Now suppose that instead of rolling all the dice repeatedly, we just re-roll the ones that didn't come up sixes.  In that case, a bit more than 100 rolls will do.  Why?  With the first roll, about a sixth of the dice -- around 167 million, will come up sixes.  On the second roll, around a sixth of the 833 million or so remaining, or about 139 million, will come up sixes, leaving about 694 million.  Since we're rolling random dice here, these numbers won't be exact, but because we're rolling a whole bunch of dice, they'll be pretty close, percentage-wise.  With each roll there are about 5/6 as many dice left to roll as with the roll before.

At some point, you can no longer assume that close to 1/6 of the dice will come up sixes, but after 100 rolls you should be down to about a dozen, and it won't take too long to get the rest.

One more game before I explain what I'm up to:  Same billion dice, but this time, after an initial roll, you pick one die at random and roll it if it's not a six.  How many times do you have to do this pick-and-roll (sorry) before you have a complete set of sixes?
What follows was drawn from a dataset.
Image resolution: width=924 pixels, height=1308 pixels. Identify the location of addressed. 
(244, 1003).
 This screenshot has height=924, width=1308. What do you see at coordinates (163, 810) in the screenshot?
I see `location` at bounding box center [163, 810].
At the beginning, you have about 833 million non-sixes and it will take about seven tries before you change one of them to a six.  As more and more dice get changed to sixes, it gets harder and harder to find one that isn't already there.  The last die will take about 6 billion tries -- you'll need to roll it about six times, but you'll only get a chance to one in a billion tries.  All told, according to Wolfram Alpha's handy sum calculator, it will take about 20 billion tries before you get all your sixes.  That's not something you could do in an afternoon.  If you could do one try every second, it would take somewhat more than 600 years.  Not really feasible, but not unimaginable.


If we want to talk about something arising by a random process, it matters, and it matters a lot, what kind of random process we're talking about.  In a purely random process, where everything is re-done from scratch at every step, most interesting results will be completely, beyond-astronomically unlikely.  But a process can proceed randomly and still produce a highly-ordered result with very high probability, as long as there is some sort of state preserved from one step to the next.
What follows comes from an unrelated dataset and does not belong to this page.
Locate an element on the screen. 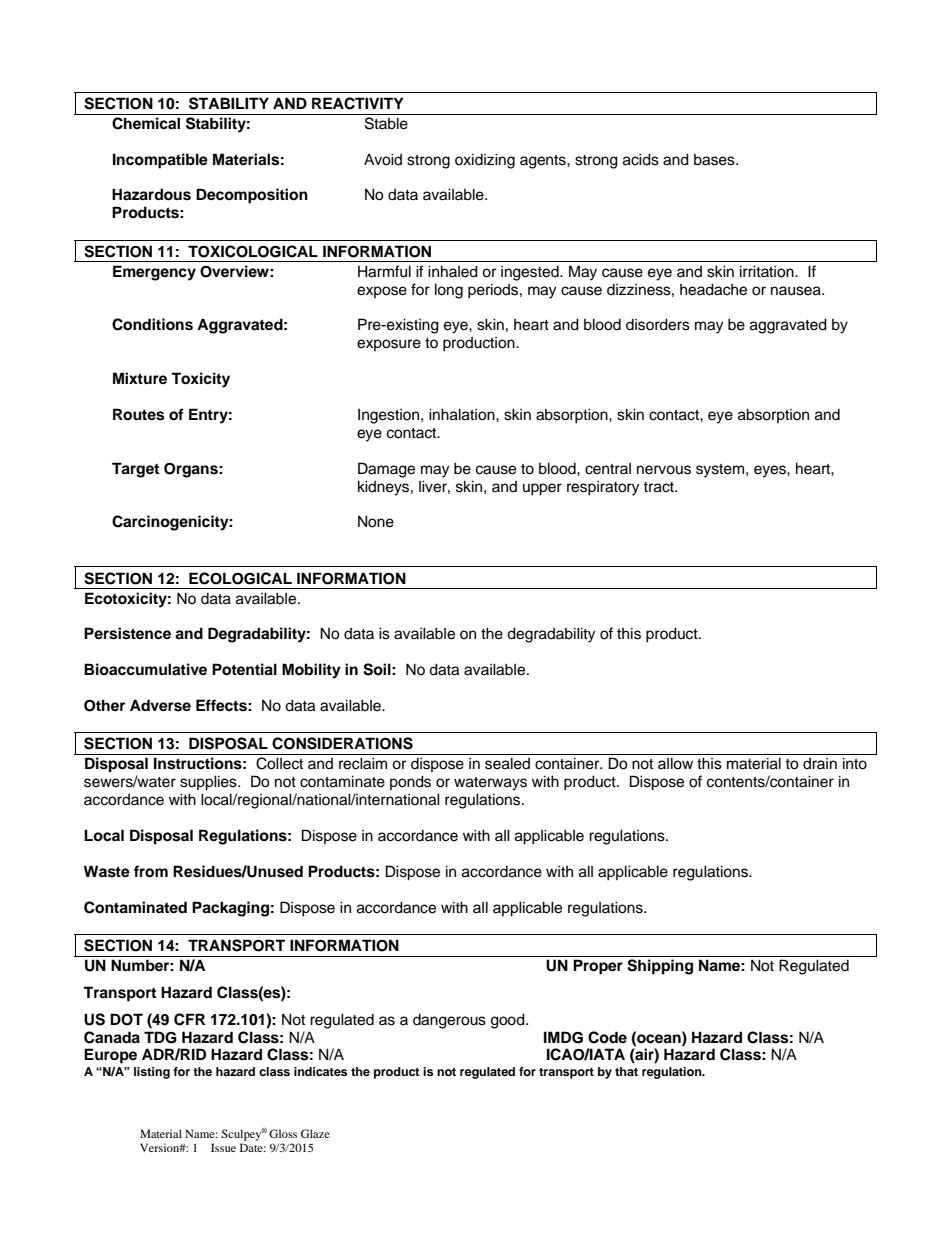 Image resolution: width=952 pixels, height=1233 pixels. from is located at coordinates (151, 871).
For example, when sugar crystalizes out of sugar water to make rock candy, it is for all practical purposes completely random which sugar molecule sticks to which part of the growing crystal at any given point.  And yet, the crystal will grow, and grow in a highly, though not completely, predictable fashion, all without violating any laws of thermodynamics.

The end result will be something that would be completely implausible if sugar molecules behaved completely randomly, but they don't.  They behave essentially randomly when drifting around in a solution, but not when near a regular surface of other sugar molecules that's already there.  With each molecule added to the crystal, it's that much easier for the next one to find a place to attach (until enough sugar has crystalized out that the system reaches equilibrium).


Put another way, there is no single such thing as a random process.  There are infinitely many varieties of random process, some with more or less non-random state than others.  It's not meaningful to ask whether something could have arisen at random without specifying what kind of random processes we're talking about.